Capital expenditure can be easily defined as money spent for purchase or creating of long-term assets such as building, furniture, machines, vehicles, etc. The expenditure made on the capital items is spread over several years. The capital items are charged depreciation for the time it is used.

Capital expenditure increases the earning capacity of the organization. Capital expenditure always appears on the assets side of the balance sheet. Expenditure on capital items may represent the acquisition of any tangible or intangible fixed assets for future benefits. The benefits arising out of capital expenditure lasts for more than one accounting period.


For example, the purchase of a truck to be use to deliver goods to the buyers is considered as capital expenditure. Some costs like legal costs of buying the truck, registration charges, installation of some accessories, etc also come under capital expenditure.


Revenue expenditure can be easily defined as the costs incurred for the day to day expenses of carrying on the functions of business such as rent, wages, stationary, insurance, etc. Revenue Expenditure is an expense in the Profit and Loss account. The expenses which are incurred by the organization in setting the fixed assets in proper condition by maintenance and restoration activities are termed as Revenue Expenditures.

The expenses for Ordinary maintenance and repairs of machinery are also classified as Revenue Expenditures. The expenses incurred for the purchasing of goods for resale and selling and distribution of the goods also comes under Revenue Expenditure.


For example, the salary paid to the truck driver is considered as revenue expenditure. Some costs like maintenance costs for the truck, fuel costs, repair costs, etc also come under the revenue expenditure.


Capital Expenditure is the expenditure incurred for the purchase of fixed assets. Revenue Expenditure is the expenditure incurred for day to day operations of the business and also for maintenance of fixed assets.
Earning Capacity
Capital Expenditure results in the increase of earning capacity of the organization. Revenue Expenditure does not increase the earning capacity but helps maintains the existing capacity of the asset.
Recording in accounts
The expenses made for capital items are recorded under assets side of the balance sheet.

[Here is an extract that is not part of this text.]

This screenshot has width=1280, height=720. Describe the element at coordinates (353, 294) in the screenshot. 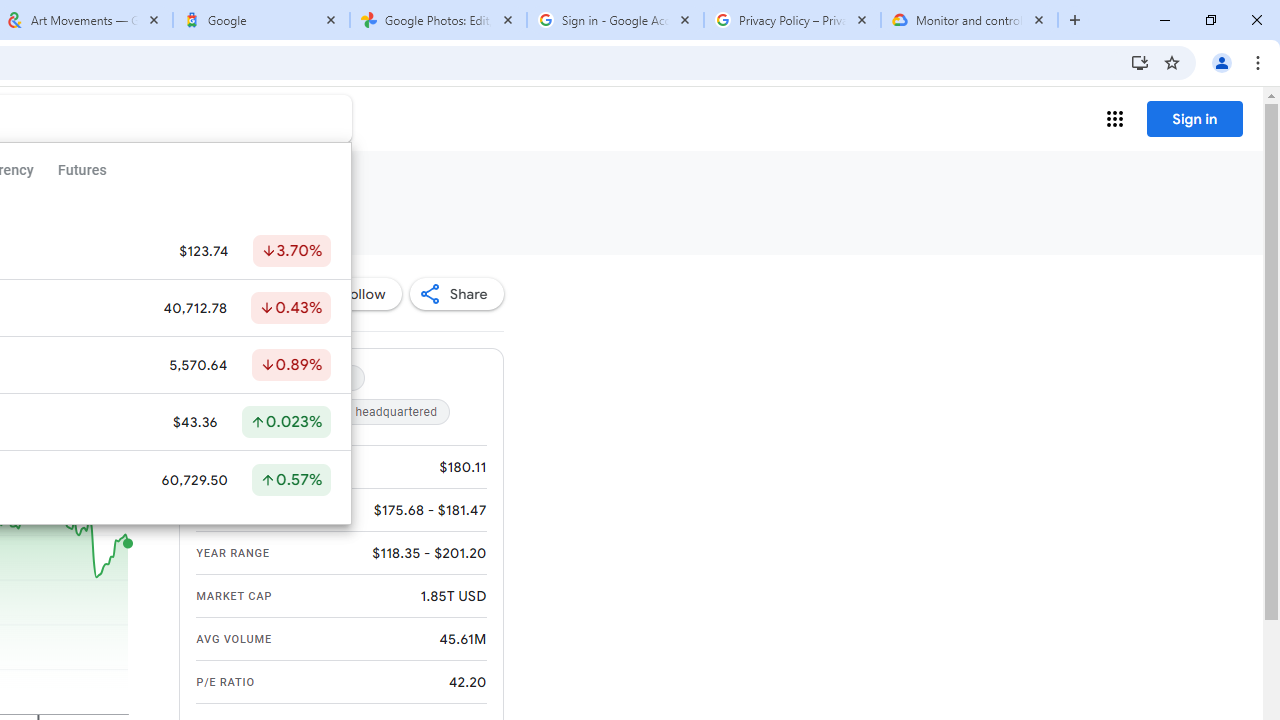

I see `'Follow'` at that location.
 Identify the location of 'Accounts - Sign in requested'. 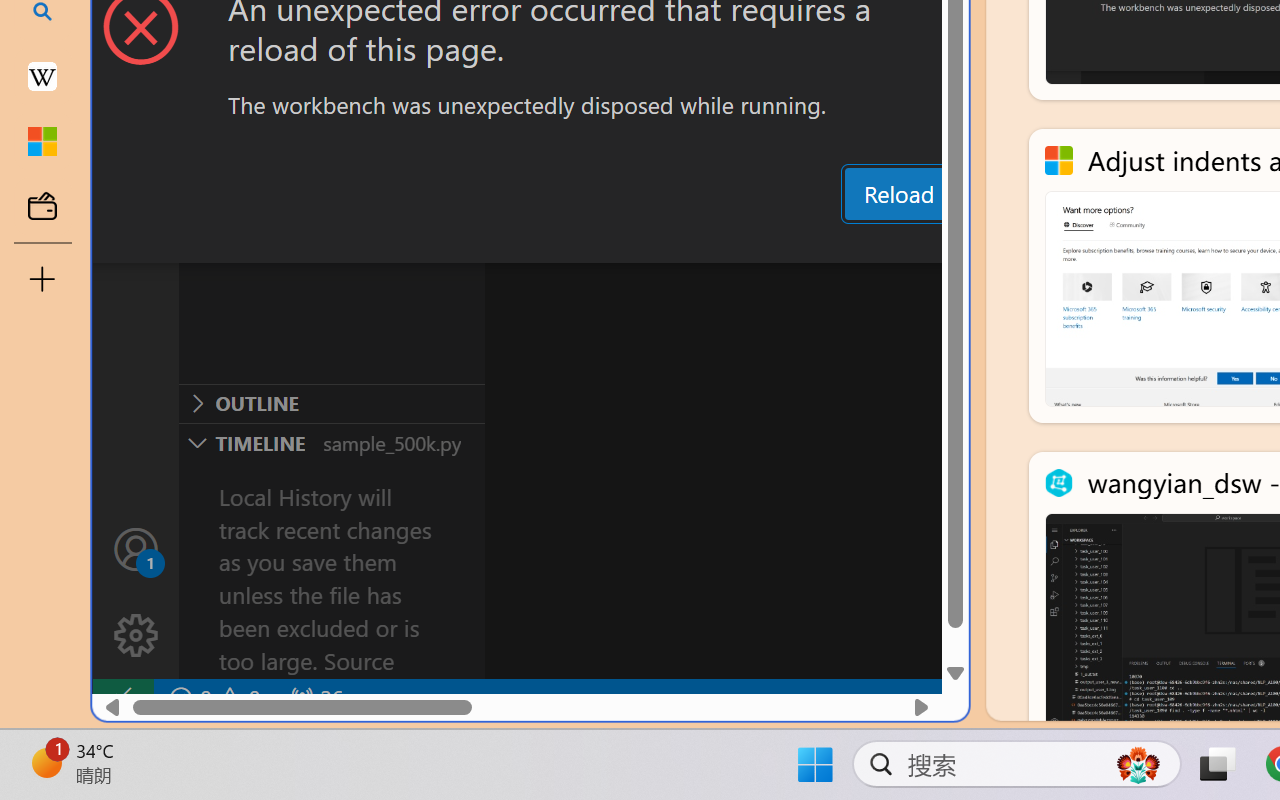
(134, 548).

The revenue expenditure items are recorded in trading and, profit and loss accounts in the books of accounting.
The benefits from the capital expenditure are spread over many years i.e. more than one accounting year. The benefits from the revenue expenditure are short term i.e. for one accounting year only.
Time Frame
The capital expenditure is non-recurring and one-time in nature. The revenue expenditure is recurring and regular in nature.
Nature of Expenditure
Money spent on the fixed asset when it is purchased is considered as a capital expenditure. Money spent on the fixed asset after it is used for a while is considered as a revenue expenditure.
The capital expenditure results in the acquisition of assets and used for earning profits and sold when they become unfit for the business. The revenue expenditure does not result in the acquisition of assets and regarded as expenses for daily activities.

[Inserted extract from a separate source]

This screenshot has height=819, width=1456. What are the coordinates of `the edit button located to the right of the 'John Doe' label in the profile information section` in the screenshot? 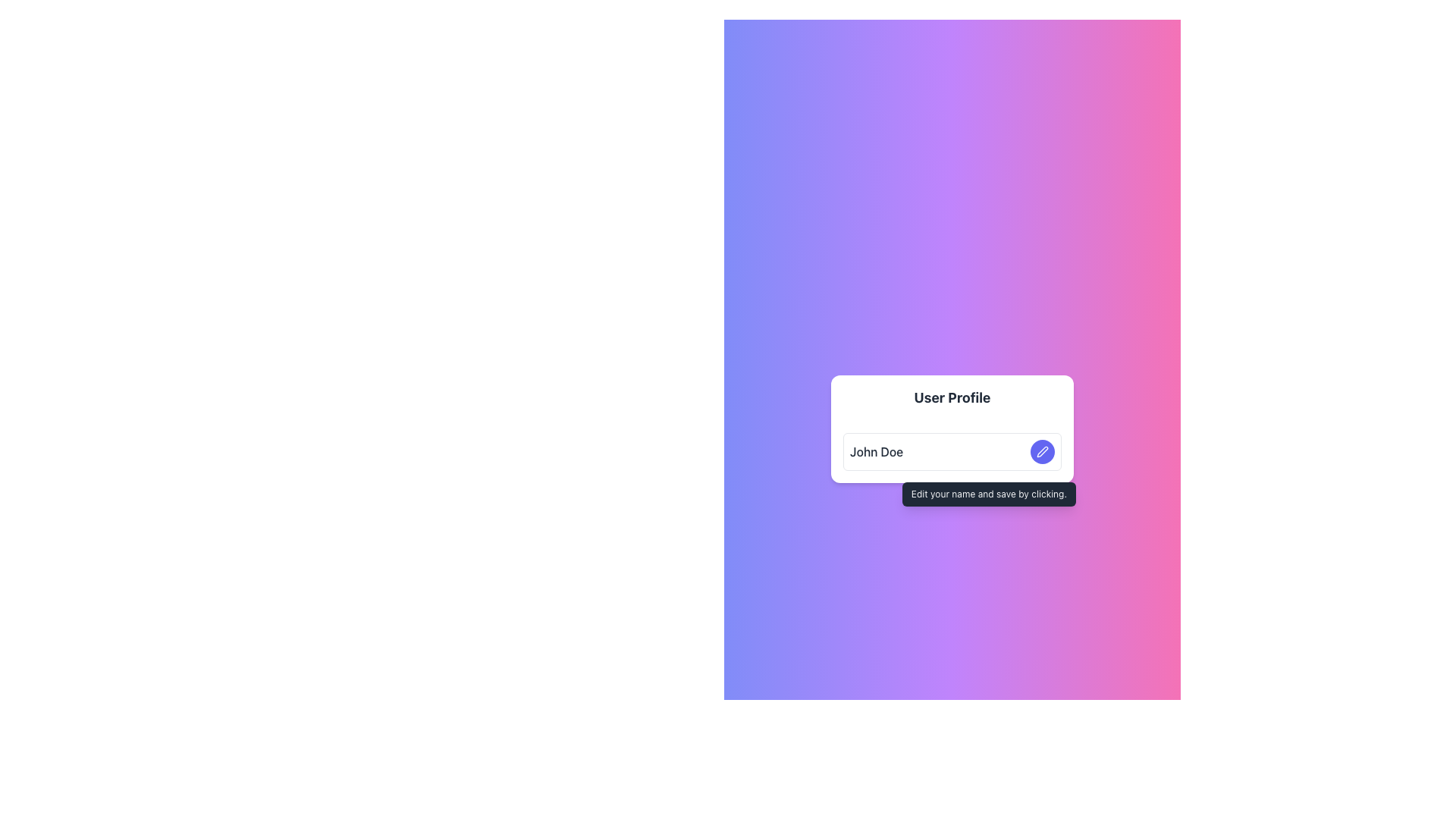 It's located at (1041, 451).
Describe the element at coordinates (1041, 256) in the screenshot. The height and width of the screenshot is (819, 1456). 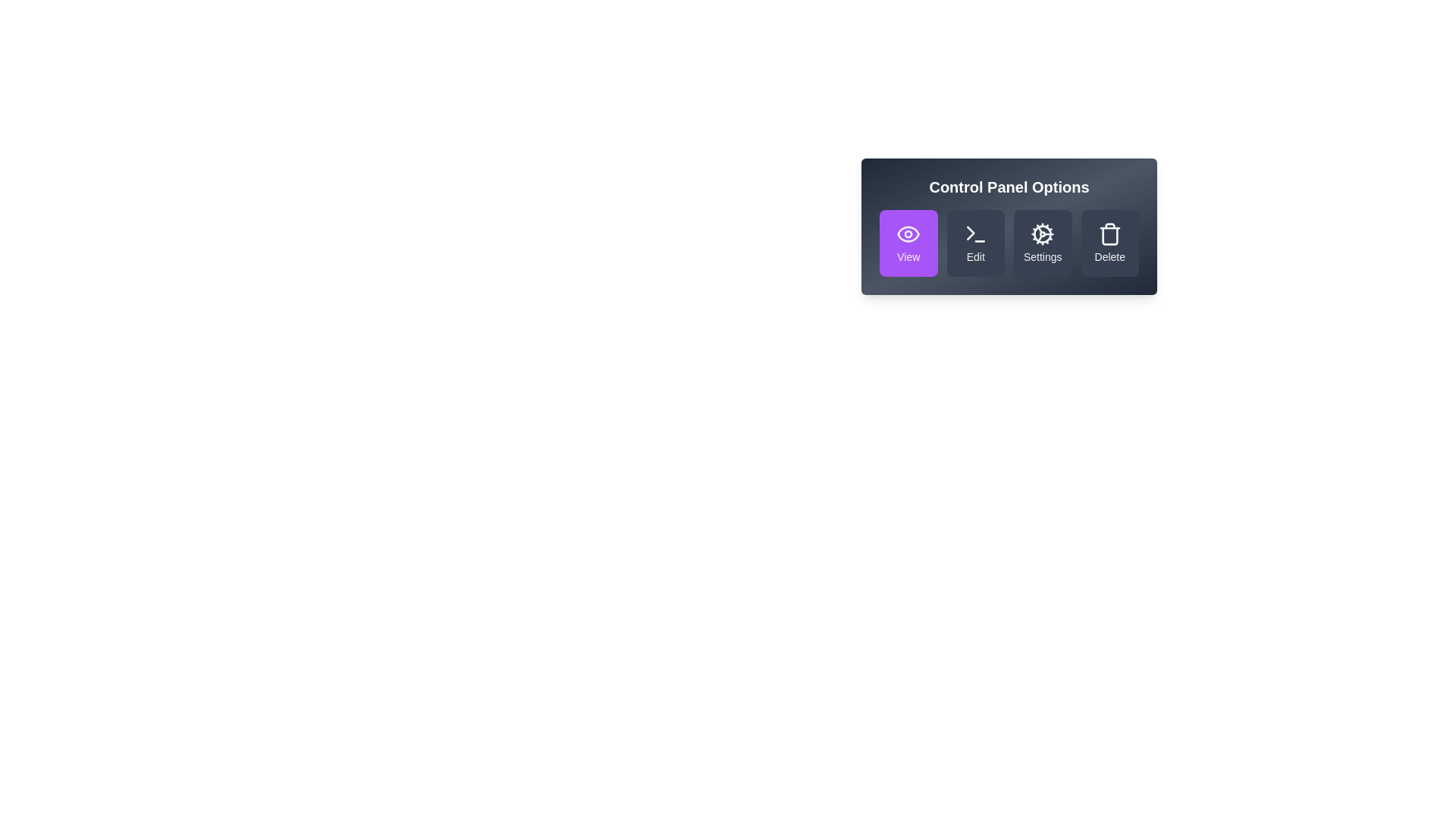
I see `the 'Settings' button, which is a text label styled in a lighter color under a gear icon` at that location.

The misrepresentation between capital expenditures and revenue expenditures will have a great impact on the soundness of the financial statements. Balance Sheet and the Final Accounts reflect a fair view of the financial statement of the business only when capital expenditure and revenue expenditure correctly represented.

There is one more concept called Deferred Revenue Expenditure, It is usually treated as revenue expenditure but the benefit derived from this expenditure is not limited to one accounting year and it is of a non-recurring in nature and the expenditure is very large in amount, unlike revenue expenditure which is small.